Le jour de mon emménagement, il songea sans autre forme de considération, qu’il lui serait agréable de repeindre mes murs, chose qui aurait dû être faite une ou deux semaines précédemment, naturellement. Je le revois sans l’ombre d’un questionnement, tenant son rouleau de blanc dégoulinant, me dire que lui peignait et que ma foi, j’avais en quelque sorte l’opportunité de renvoyer mon camion et mes dévoués amis à d’autres tâches.

Maintenant, la peinture est là ; je l’ai acceptée, faite en trois coups de pinceau, aussi peu soignée que si j’avais eu le temps de m’y atteler moi-même consciencieusement. Le corridor est bel et bien blanc et puis aussi, par ci par là, les quelques bavures que je voulais éviter.

La porte d’entrée du logis n’est pas solidaire de son montant.
Une cavalerie de blizzard se glisse là-dessous sans que je puisse y faire opposition.
Ma salle de bain est trouée, d’un espace voué innocemment à faire le circuit sonore et venteux entre tous les étages.
Ma machine à laver ne s’ouvre qu’à moitié parce qu’une latte posée de façon incorrecte en bloque l’ouverture.
Le four nouvellement installé refoule l’air froid de l’extérieur.
Le frigo peine à s’ouvrir et à se fermer aussi, pour n’avoir pas été niché dans un espace adapté.
Et puis, mes Waters laissent pisser la pluie du dehors et le vent et le froid.

Autant d’endroits revisités et restaurés,  nouvelles victimes  de ses frasques, par l’homme à tout mal faire.

Et puis le cher artiste, empli de sa pleine volonté et de sa maladresse, poursuit sa vie partout, spectacle de catégorie grandes tournées  des galas Karsenty.
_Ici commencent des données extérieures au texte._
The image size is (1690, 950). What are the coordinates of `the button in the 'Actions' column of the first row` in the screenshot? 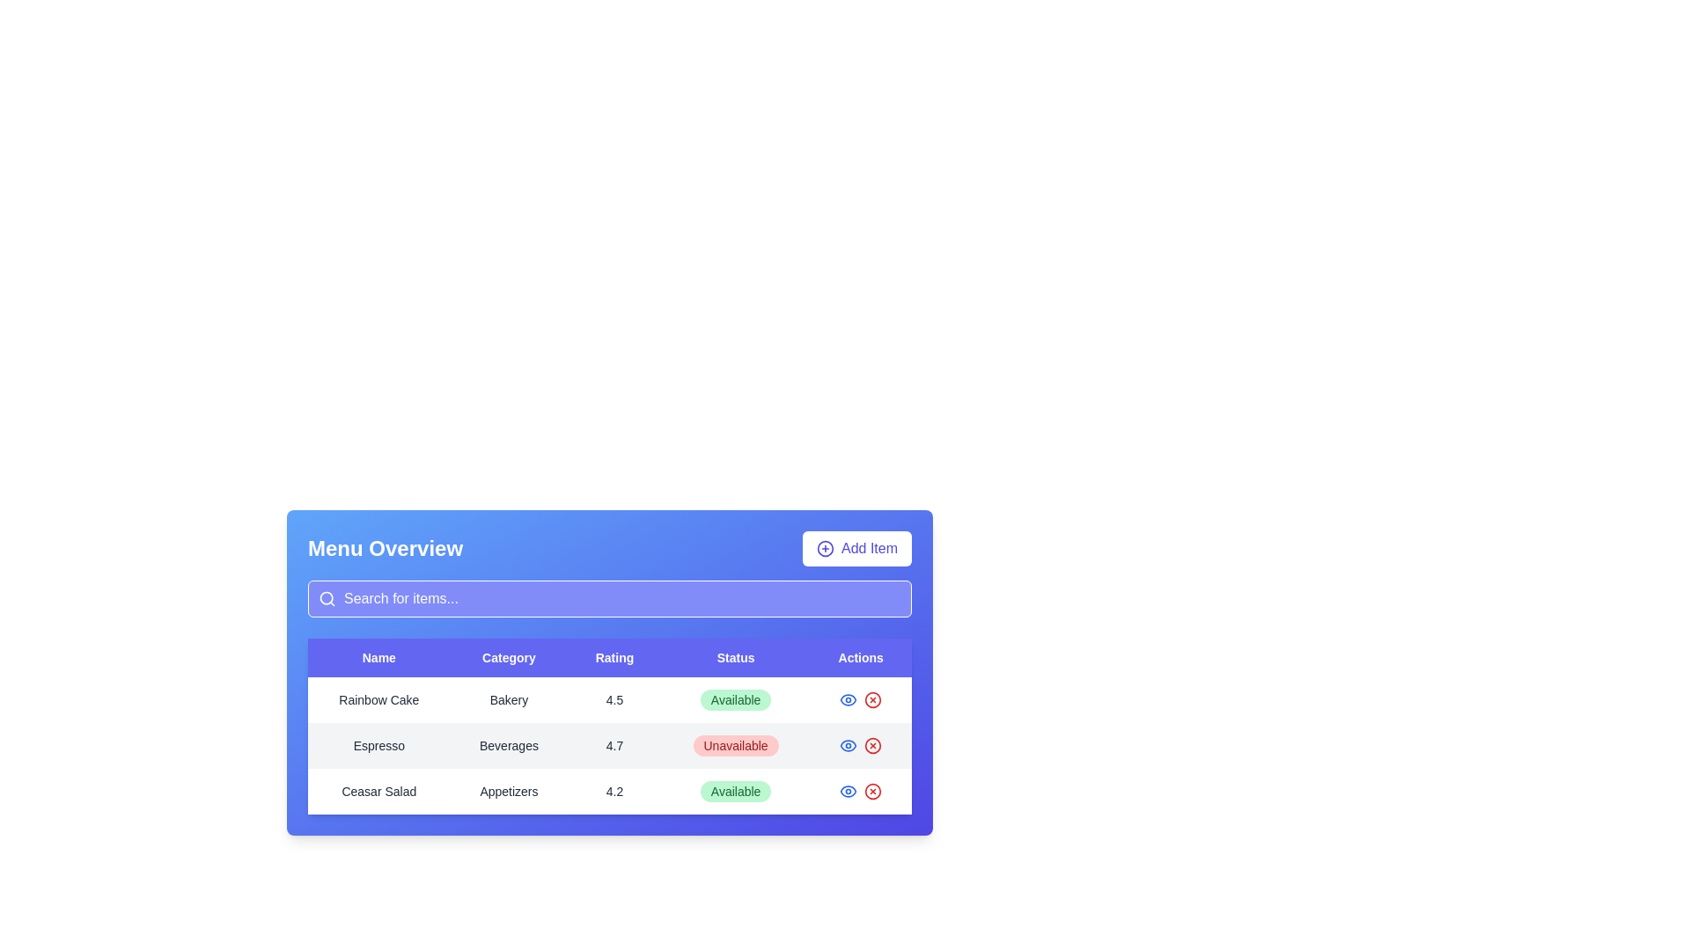 It's located at (873, 699).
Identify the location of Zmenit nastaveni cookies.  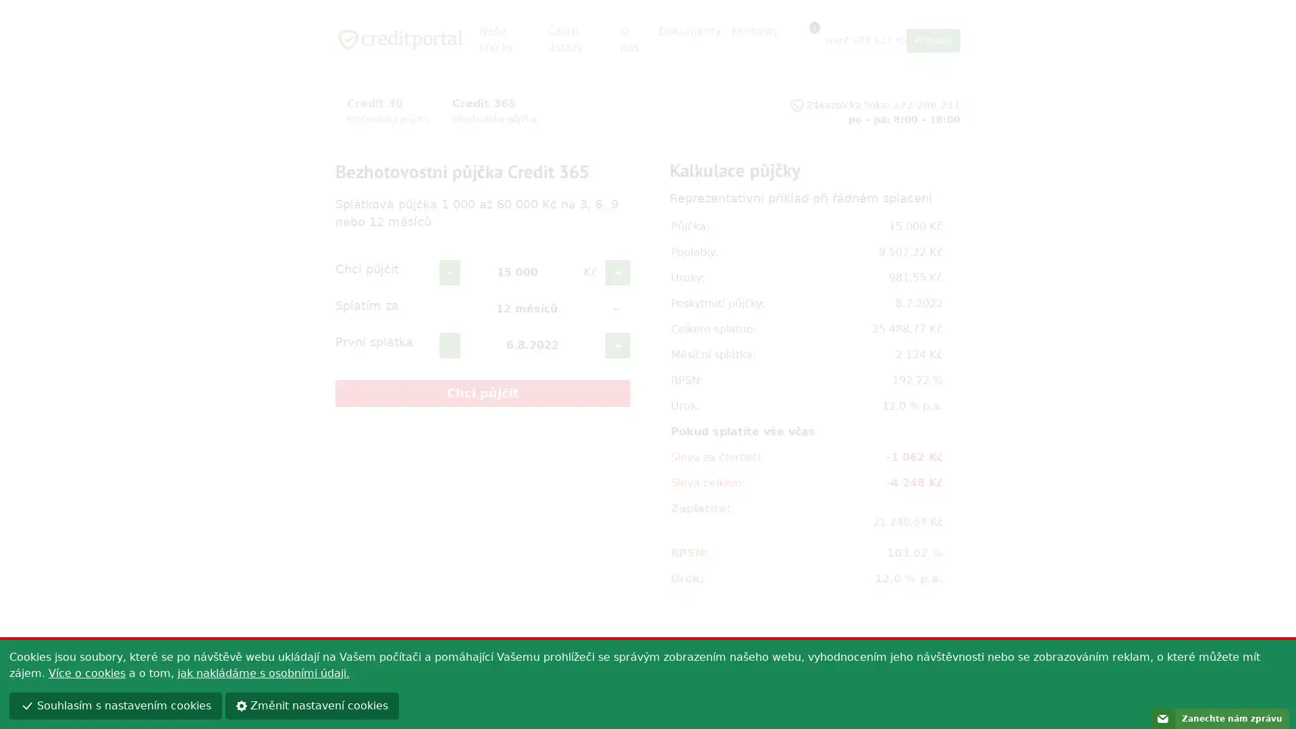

Ainsi, fait-il en sorte que quelque chose gèle dans un endroit de la maison, que la porte d’entrée ne puisse plus s’ouvrir, que les escaliers restent humides des heures durant faute d’aération. Ainsi, le voilà coupeur d’eau, puis coupeur d’électricité. Si parfaitement efficient dans la nuisance, mais subtil bateleur du ridicule tout de même.

Je dors et n’est-ce pas la manière la plus appropriée de me défendre de son génie clownesque ?  Il sonne à ma porte  et je ne suis pas là, ailleurs, dans une réalité plus douce dans laquelle il n’existe aucun robinet fuyant, aucune panne d’ascenseur, aucun coup de pinceau, rien à transformer.

L’homme à tout mal faire stationne, maladroitement sûrement, sur mon palier, désireux de porter quelque sombre retouche à mon intérieur. Bloqué devant cette paire d’escarpins lui faisant la nique, le provoquant dans ses pulsions les plus intimes.

Que faire d’autre alors que de les saisir, que de les déplacer, de les construire en petit muret, que de les bétonner en dallage, de les cimenter l’une dans l’autre et de m’écrire ainsi un message invisible, hiéroglyphique, me poussant à la plus exigeante introspection :

Peut-être oui, l’homme à tout mal faire a-t-il alors un accès à l’intérieur de moi… ?
Je vois ces chaussures.

Parfois je pleure de ce qu’elles me racontent de la solitude et de l’isolement. Et puis, grâce à lui, de cette grâce bouffonne, cette têtue volonté de faire malgré l’échec, pourrais-je en rire, alors que je reste dans l’impossible, dans le non résolu, dans l’inaction et le laisser venir ?

Me signifie-t-il en négatif la vérité sur mon état de pensante ? Est-il là pour souligner en contre relief la nécessité de ma patience, d’une longue patience, destinée à cesser d’agir à la légère ? Est-il de ces anges à revers, mis sur la route pour vous repousser constamment jusqu’à ce que vous preniez votre propre voie ?

L’homme à tout mal faire est à l’image de moi, miroir rayé dans lequel je vois bien que si cela m’agace tant, c’est que c’est tout comme moi.